Some North Carolina residents return home, while others face flooding risk

NASA image shows how soils, sediments, pollution and other debris have discolored the White Oak River, New River and Adams Creek, and their outflows along the coast and into the ocean.

North Carolina residents Nathan and Samantha Harvey walked by dead fish to get to their house after floodwaters receded in Wilmington.

The couple returned home Thursday for the first time since Hurricane Florence hit, and it was nothing like they remembered it. Dirty water splotched the once white walls like paint, with a brown line at 6 feet marking the height of the flooding. Pieces of hardwood floors and furniture lay scattered on the soggy, puffy carpet.

Just above the brown water line on the wall, their wedding photos sat untouched, a glimmer of hope in an otherwise dreary homecoming.

“It is so hard to see it this way, we have been researching how to clean it up,” Nathan Harvey told CNN affiliate WECT. “We knew it would be a mess, but this is … so discouraging.”

Rivers are still overflowing

Wilmington residents are slowly coming home to a new reality after swollen rivers and flooding from Florence cut off the city of 118,000.

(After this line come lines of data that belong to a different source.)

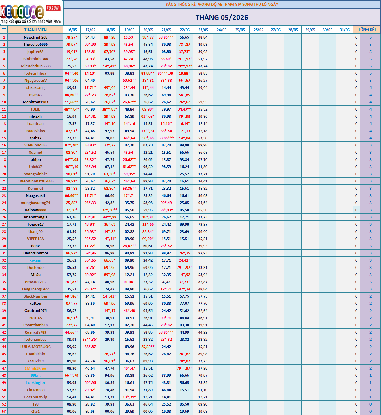Click member JULIE name cell

point(35,109)
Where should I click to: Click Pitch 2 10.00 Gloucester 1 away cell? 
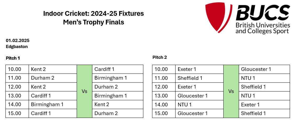[265, 69]
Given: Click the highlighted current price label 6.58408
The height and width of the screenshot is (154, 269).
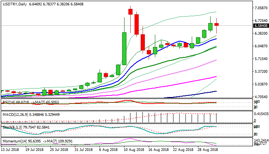Looking at the screenshot, I should pyautogui.click(x=261, y=26).
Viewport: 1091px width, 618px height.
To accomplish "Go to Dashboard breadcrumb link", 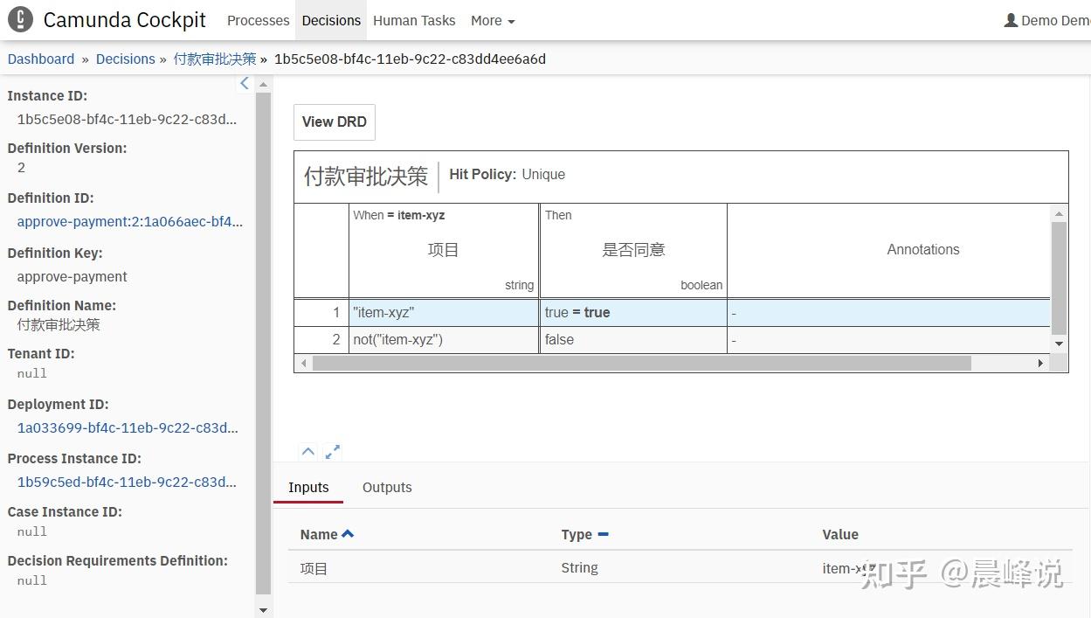I will point(41,59).
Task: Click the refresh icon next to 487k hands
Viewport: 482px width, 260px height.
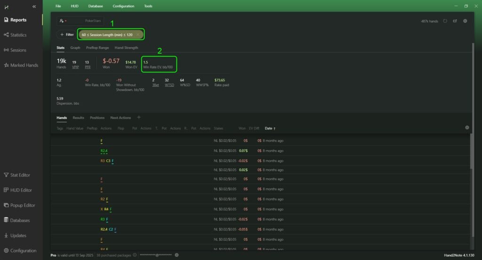Action: point(445,21)
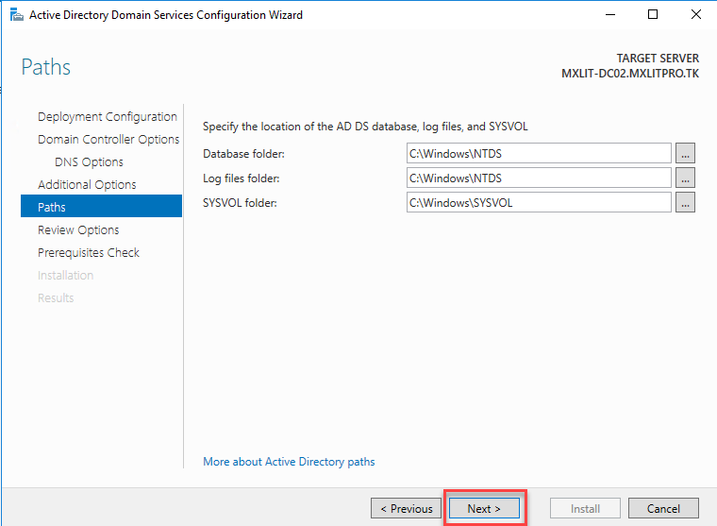Minimize the configuration wizard window
Screen dimensions: 717x526
(609, 15)
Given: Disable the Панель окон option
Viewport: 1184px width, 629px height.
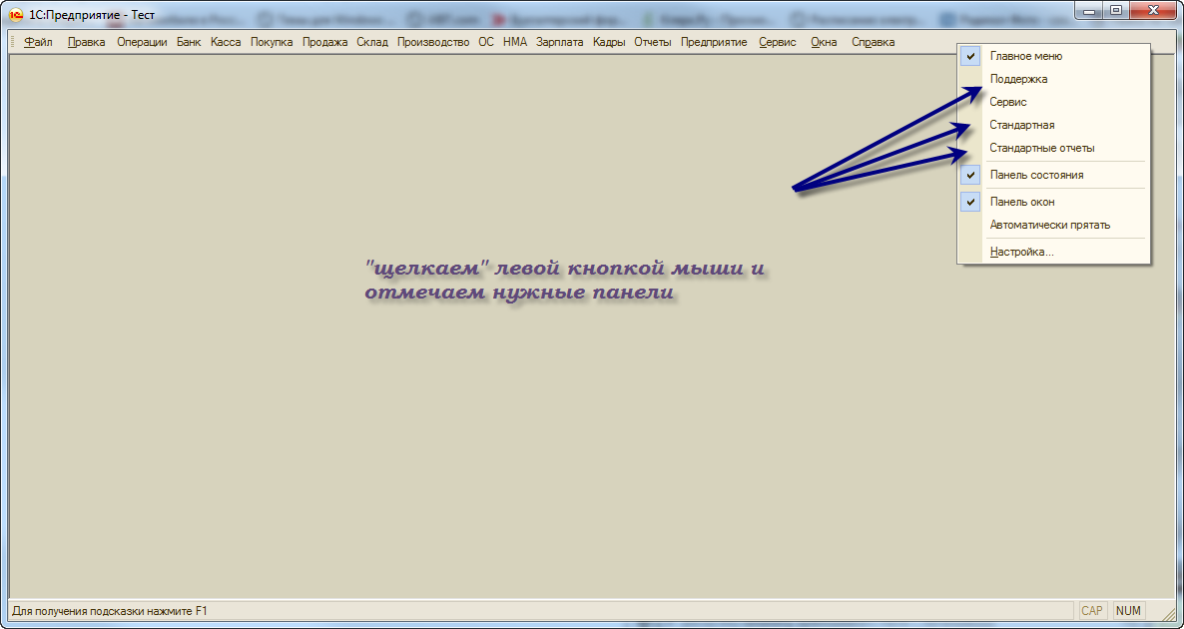Looking at the screenshot, I should pos(1022,202).

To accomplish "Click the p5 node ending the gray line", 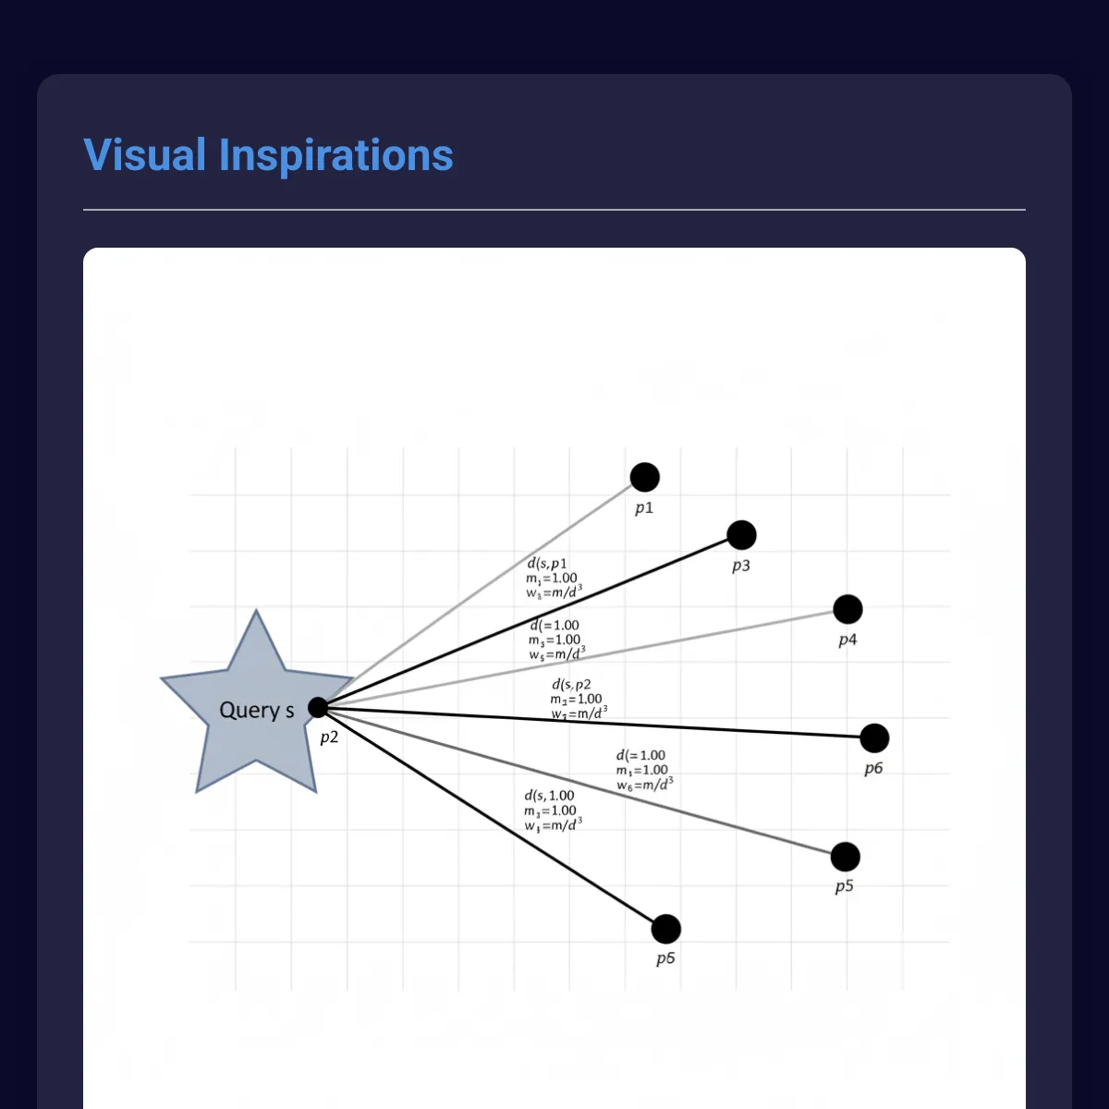I will coord(845,857).

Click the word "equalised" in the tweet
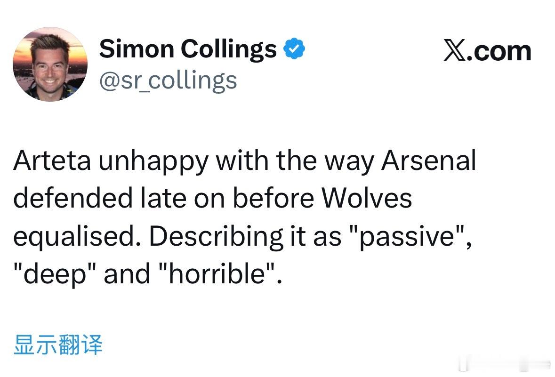coord(76,236)
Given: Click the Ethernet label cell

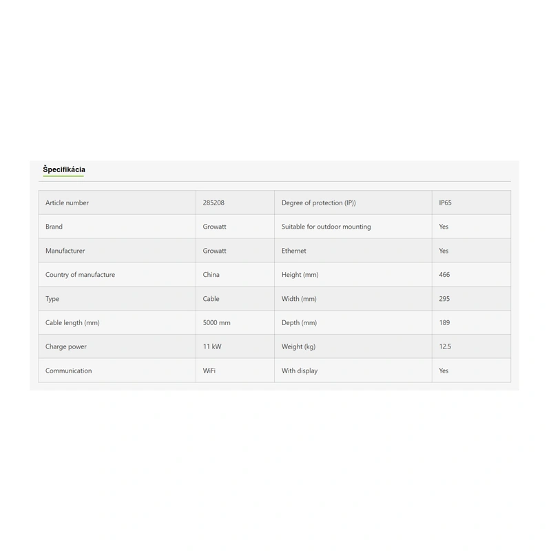Looking at the screenshot, I should tap(294, 251).
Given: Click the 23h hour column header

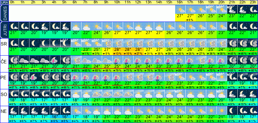Looking at the screenshot, I should [253, 2].
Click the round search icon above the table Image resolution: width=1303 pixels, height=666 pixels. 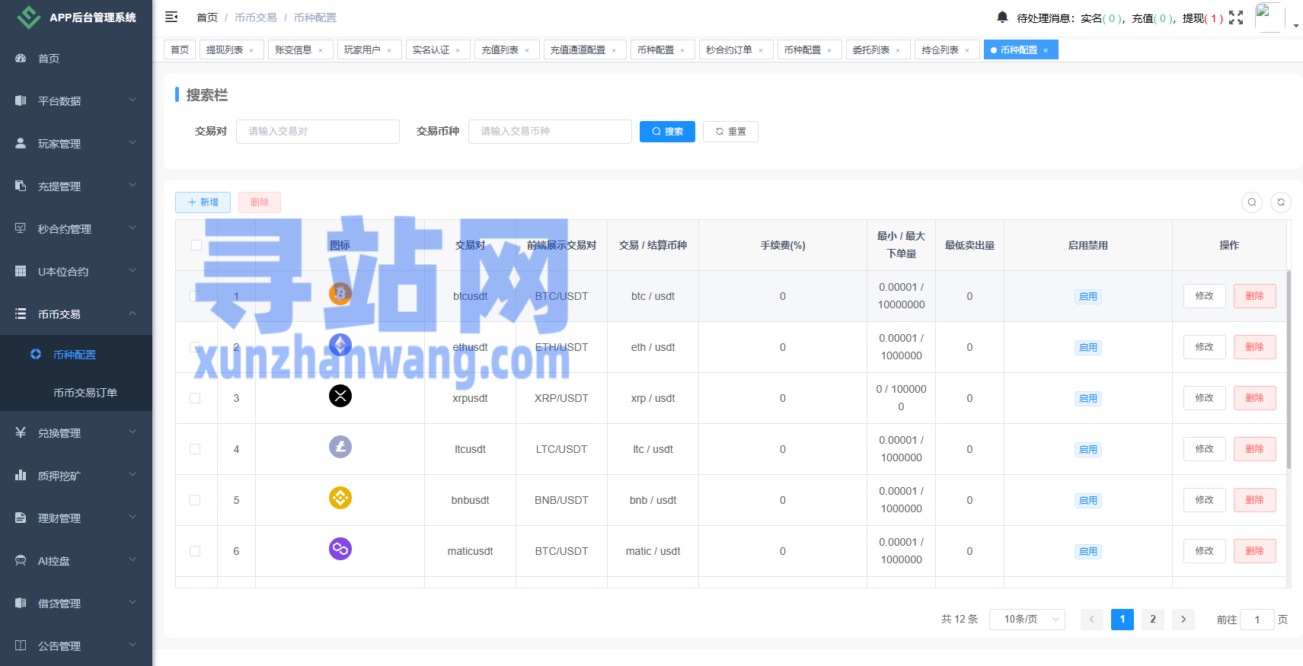(x=1252, y=202)
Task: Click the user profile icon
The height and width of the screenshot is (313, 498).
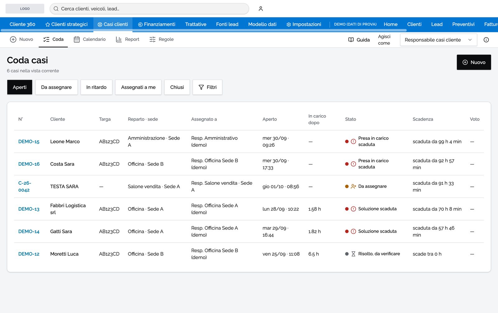Action: point(261,9)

But two weeks after Florence slammed the Carolinas coastline, overflowing rivers are still a concern as they make their way to the ocean. South Carolina officials say Georgetown County, where Waccamaw and Pee Dee rivers join other rivers on their way to the Atlantic Ocean, is especially at risk. The Waccamaw River is expected to crest Friday morning, according to spokesman Ryan Dickinson of the Coast Guard.

“The major concern for this crest is that this is the highest point that the river will rise to before it starts to fall back to below the record,” CNN meteorologist Robert Shackelford said Friday.

“With the peak of flooding, there is chances for low lying areas to become flooded. It can also continue to impact roads that are used to bring supplies to people. ”

The cresting is a result of flooding waters from small creeks flowing into large rivers, a process that can take days.

Georgetown dodged the brunt of Florence’s ferocious winds, but it sits at the mouths of the Waccamaw, Great Pee Dee and Sampit rivers, making it especially vulnerable to flooding.

The Waccamaw River had swollen to record levels upstream, and in some areas water was headed downstream at historic levels.

Coast Guard crews have dispatched shallow water response boats in case they need to evacuate people in Georgetown and Myrtle Beach.

“During Matthew it crested around 14 feet, and we are preparing for it to crest possibly higher than that,” Dickinson said.

In North Carolina, Gov. Roy Cooper warned residents to be on alert for high water even as rivers recede and more roads open.

Coastal waters are loaded with pollutants

Overflowing rivers and flooding concerns are not the only problem. The murky waters of the Florence aftermath are loaded with bacteria, viruses and other pollutants.

Officials are warning residents to stay out of contaminated coastal waters to avoid infections such as earaches, hepatitis, skin rashes and respiratory issues, the North Carolina Coastal Federation said.

“The public continues to swim in the ocean and sounds despite these advisories,” said Todd Miller, executive director of the federation. “We feel it’s vital to let people know that the state has not yet tested any waters to determine if they are safe for human contact.”

Cooper said flooding has increased the population of mosquitoes, which can bring illnesses such as encephalitis, West Nile virus and Eastern equine encephalitis. He’s ordered $4 million to help fund mosquito control in affected counties.